In this assignment, you are going to develop a simple HTTP client. This client repeatedly reads URLs from a file, retreives the web pages corresponding to the URLs. Each retreived web page is stored locally in a seperate file. The file name of a web page is the MD5 hash of the URL. The file should contain just the html content of the web page (i.e., it should not contain the HTTP headers).

The input file for your program will be in the following format: First line indicates the number of URLs in the file. Each subsequent line contains one URL. You can make the following assumptions:

1. The file contains exact number of URLs as stated in the first line.
2. All the URLs are for static web pages.
3. Cookies are not employed.

Your client should parse the HTML content and retrieve any embedded images (no need to support other kinds of embeddded content). Each image needs to be stored in seperate file as well.

You should also instrument the code to measure the time required for retreiving each web page. Be careful to measure only the time required to retrieve the page (i.e., the measured time should not include anything else). Your program should create a log file that contains the following information (separated by white spaces) for each URL in the input file.

a. URL
b. Success/failure in retreiving the web page.
c. The code returned by the server indicating success/failure
d. In case of successful retrieval, the local file name where the file is stored.
e. In case of successful retreival, the time tkaen for retreival.

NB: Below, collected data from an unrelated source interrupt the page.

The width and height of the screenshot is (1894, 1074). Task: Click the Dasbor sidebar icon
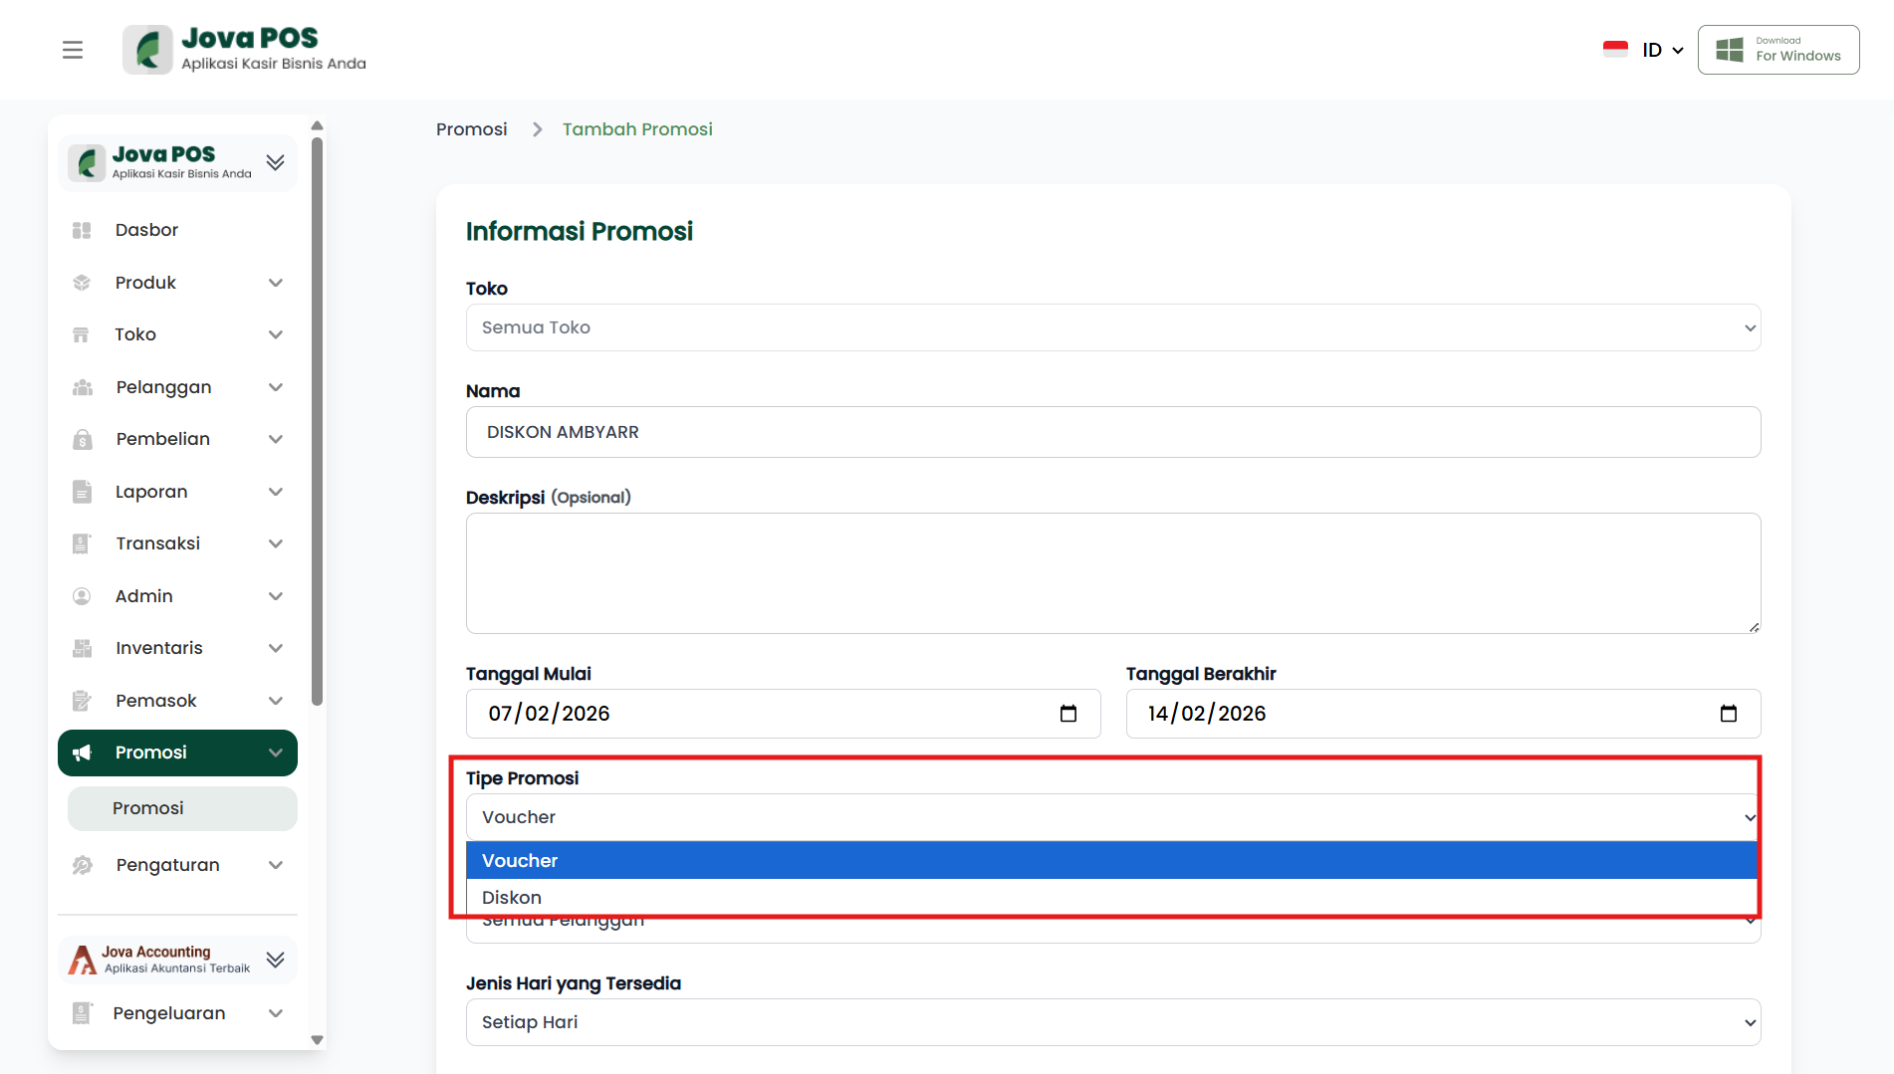click(82, 230)
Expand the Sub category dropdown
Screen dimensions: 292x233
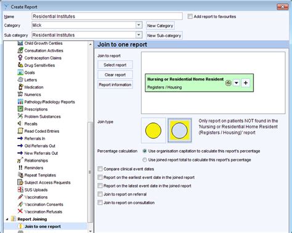click(139, 35)
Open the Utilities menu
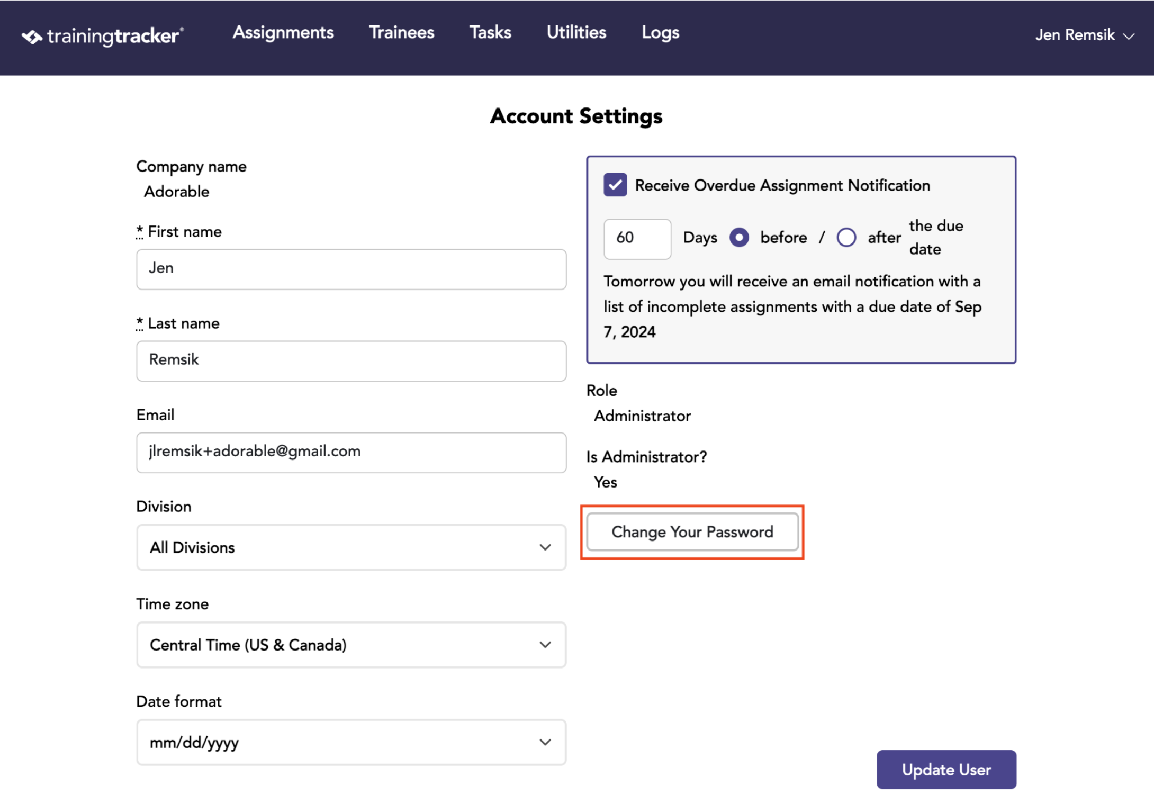Screen dimensions: 1154x794 tap(576, 33)
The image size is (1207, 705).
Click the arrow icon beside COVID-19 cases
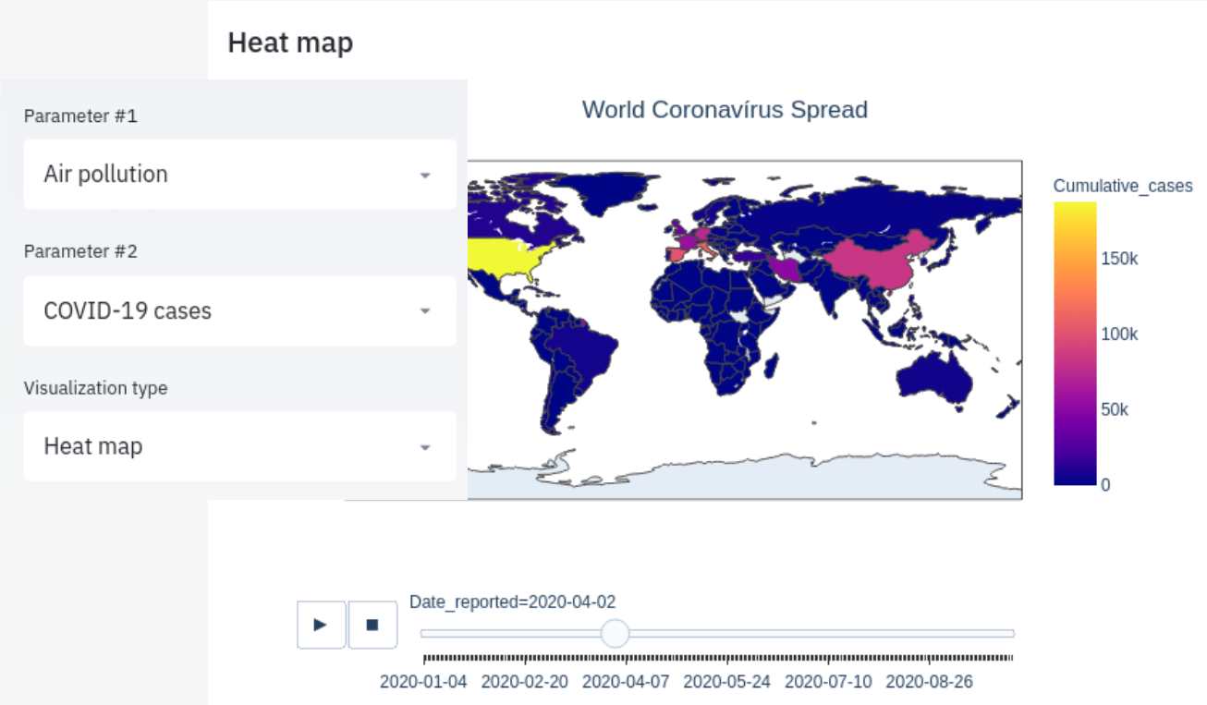tap(425, 311)
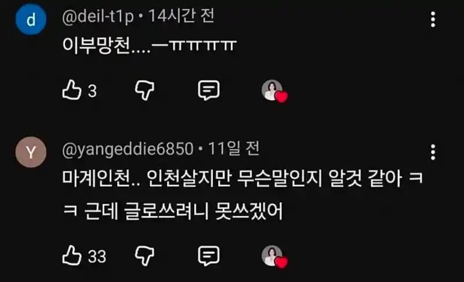This screenshot has height=282, width=464.
Task: Dislike the comment by @deil-t1p
Action: (x=144, y=90)
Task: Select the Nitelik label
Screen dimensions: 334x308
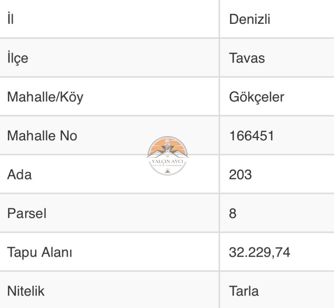Action: [x=26, y=291]
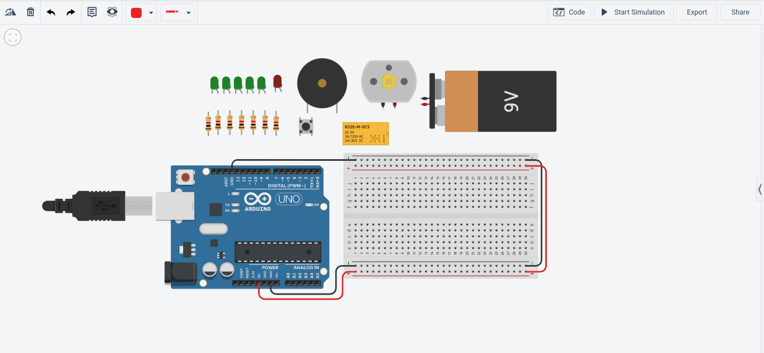Open the Notes annotation tool
Image resolution: width=764 pixels, height=353 pixels.
pyautogui.click(x=91, y=12)
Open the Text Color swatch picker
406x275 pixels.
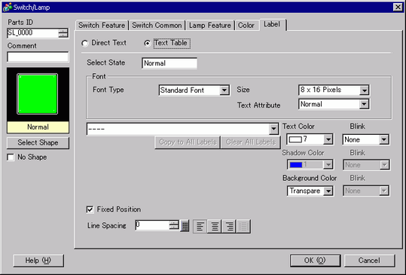click(x=310, y=139)
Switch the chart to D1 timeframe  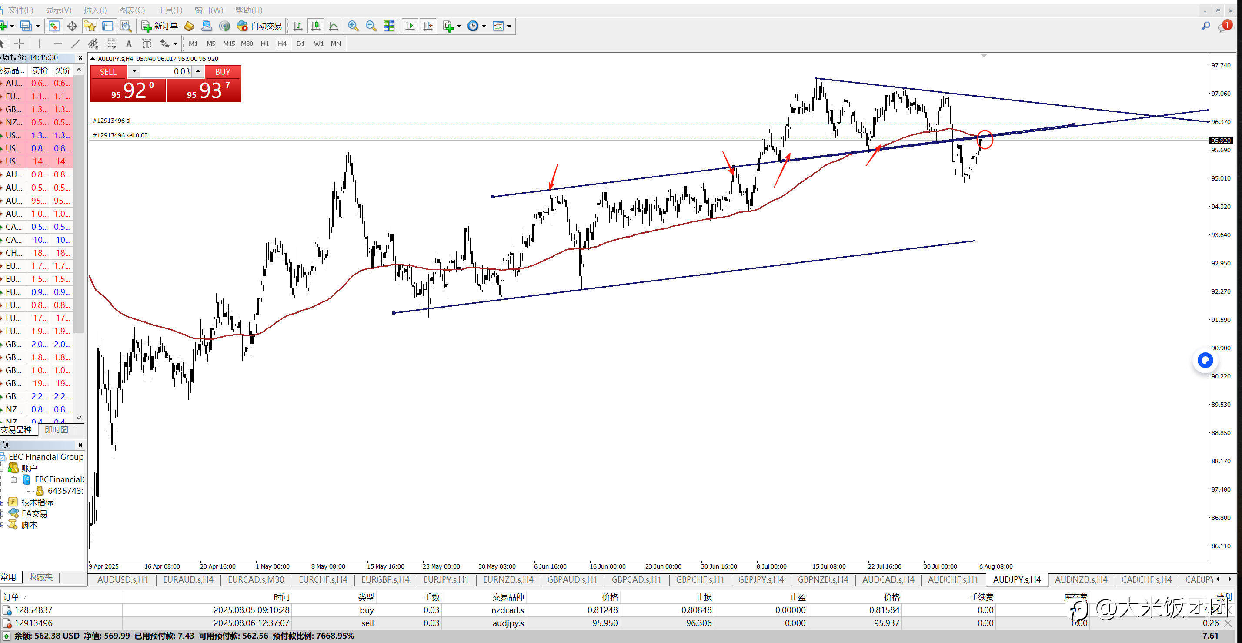(300, 43)
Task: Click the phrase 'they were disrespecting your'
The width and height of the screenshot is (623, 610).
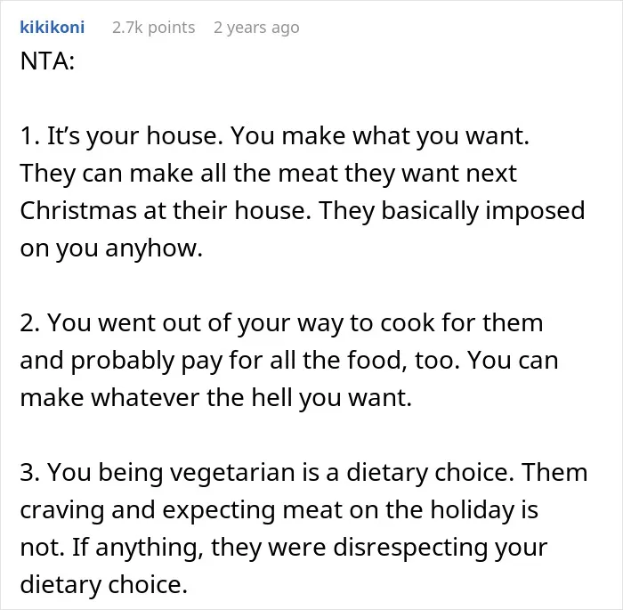Action: coord(379,547)
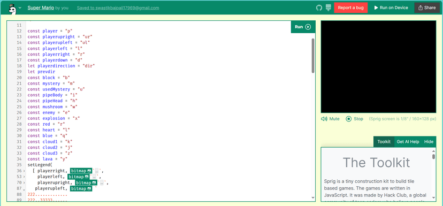Expand the fold at line 53
The height and width of the screenshot is (206, 443).
point(24,177)
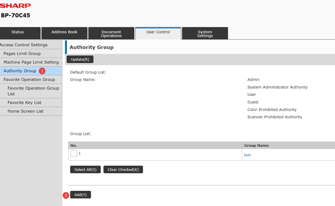Open Access Control Settings menu
This screenshot has width=335, height=206.
[24, 45]
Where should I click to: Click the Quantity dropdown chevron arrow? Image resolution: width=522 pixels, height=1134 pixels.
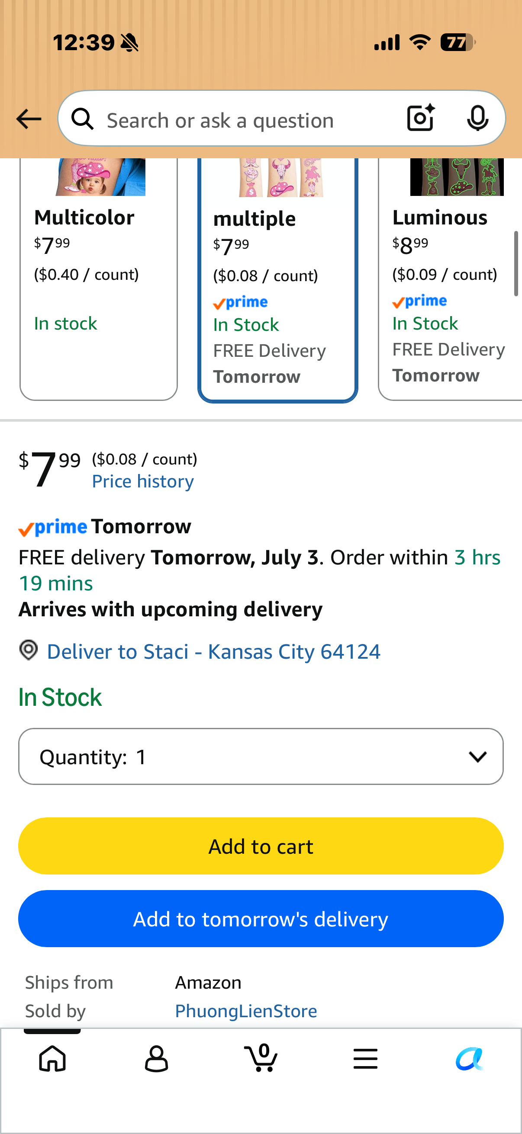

The assignment is due on 02/21/2011. The assignment is to be done individually.

This web page from UMBC lists MD5 implemenations in various languages. You will find the C implementation here.

Submission Instructions
To submit your assignment, you should use the submit command on odin.
The syntax is: submit <directory name> csx780

Here, <directory name> is the name of the directory containing your code. Your first project should be in directory named your
PA1_<your last name followed by your first initial>. When you run this command, you MUST be in the parent directory of PA1 directory.